Hopefully we won't continue trashing whole planets along the way (although we probably will when we are a young interplanetary species, given that the mining companies are already thinking about drilling up and carving apart the Moon and Mars).

Technology developed for space applications often can have terrestrial applications as well. What if you could farm food in space - then you could farm food anywhere. That would be very helpful terrestrially.

It all works together and some of our most beneficial discoveries have come when we were trying to solve completely different problems than the one the new discovery addresses.

But the main reason is because we are curious, tinkering animals who are always trying to extend the limits of what we know.

It's our nature to reach out, explore and tinker with our environment, terrestrially as well as interplanetary.

I have trouble understanding why anyone would want to inhibit that aspect of our humanity.

The question should be rephrased as:

Why should we spend public (e.g. tax payers') money on space?

This is an entirely separate question. Of course we are all "pro-space" in the sense that we believe it is desirable and our destiny to settle space. However, are government-funded space programs the best approach to making this happen? Or would it be better off left to entrepreneurs and private industry?

The think the comparative levels of success of the semiconductor and computer industry as compared to, say, NASA and the Tokamak fusion programs makes clear the answer to this question.

Would it be better left to entrepreneurs?
Maybe eventually, but we're not there yet.

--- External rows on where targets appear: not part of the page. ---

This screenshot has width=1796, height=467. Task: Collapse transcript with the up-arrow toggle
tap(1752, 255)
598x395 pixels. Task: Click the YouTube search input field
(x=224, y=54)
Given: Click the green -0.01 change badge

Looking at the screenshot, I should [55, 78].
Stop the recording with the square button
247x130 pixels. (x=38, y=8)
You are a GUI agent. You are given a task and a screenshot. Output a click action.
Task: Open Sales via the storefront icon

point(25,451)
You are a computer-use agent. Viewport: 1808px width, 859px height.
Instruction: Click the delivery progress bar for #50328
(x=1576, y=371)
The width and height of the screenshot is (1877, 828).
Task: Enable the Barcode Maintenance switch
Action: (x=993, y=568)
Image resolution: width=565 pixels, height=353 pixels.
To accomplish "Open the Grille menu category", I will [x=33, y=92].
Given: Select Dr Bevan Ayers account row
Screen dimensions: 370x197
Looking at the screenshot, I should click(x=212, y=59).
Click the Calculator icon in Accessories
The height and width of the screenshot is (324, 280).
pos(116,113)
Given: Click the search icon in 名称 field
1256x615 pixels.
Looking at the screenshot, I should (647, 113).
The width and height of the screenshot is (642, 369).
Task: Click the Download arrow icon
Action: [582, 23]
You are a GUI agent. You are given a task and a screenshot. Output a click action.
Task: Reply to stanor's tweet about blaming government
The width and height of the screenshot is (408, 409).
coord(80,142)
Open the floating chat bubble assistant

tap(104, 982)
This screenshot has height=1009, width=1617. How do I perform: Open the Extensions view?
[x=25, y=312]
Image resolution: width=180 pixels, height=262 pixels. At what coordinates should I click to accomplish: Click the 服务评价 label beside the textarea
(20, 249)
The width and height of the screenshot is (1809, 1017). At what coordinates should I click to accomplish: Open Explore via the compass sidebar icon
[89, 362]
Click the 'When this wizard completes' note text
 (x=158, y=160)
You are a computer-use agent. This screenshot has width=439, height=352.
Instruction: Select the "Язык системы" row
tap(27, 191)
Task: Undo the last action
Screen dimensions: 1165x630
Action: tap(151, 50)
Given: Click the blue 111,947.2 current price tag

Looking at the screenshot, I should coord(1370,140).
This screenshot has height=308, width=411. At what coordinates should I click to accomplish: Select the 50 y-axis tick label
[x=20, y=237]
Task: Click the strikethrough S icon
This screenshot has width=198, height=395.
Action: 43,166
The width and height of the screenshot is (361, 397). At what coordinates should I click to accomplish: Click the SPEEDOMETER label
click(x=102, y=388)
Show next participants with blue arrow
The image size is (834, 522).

NASA has been very successful at many things, not to deny that it has also had a lot of failures.
The problems of NASA and the hot fusion programs are similar in some respects - long lead times, capital intensive and the task is harder than we appreciated at the start.

Why should we spend public (e.g. tax payers') money on space?

As Steinn suggests, we're not yet at the point where it makes sense for an entrepreneur to be spending money on space. Until things are advanced enough that investors can reasonably expect a payoff within their lifetimes, it's unreasonable to expect private funding for space exploration.

As a parallel for long-term investment, I give you the Internet. It was born in the late 1960s as a DoD project to create a communications network that was robust against multiple nodes falling off line (e.g., due to nuclear war). It remained a DoD project, with universities along for the ride, until the mid 1990s when it finally became commercially viable.

As Steinn says, the timelines regarding space exploration are longer than that. But they are still potentially there, and commercialization of the Internet was no slam dunk either.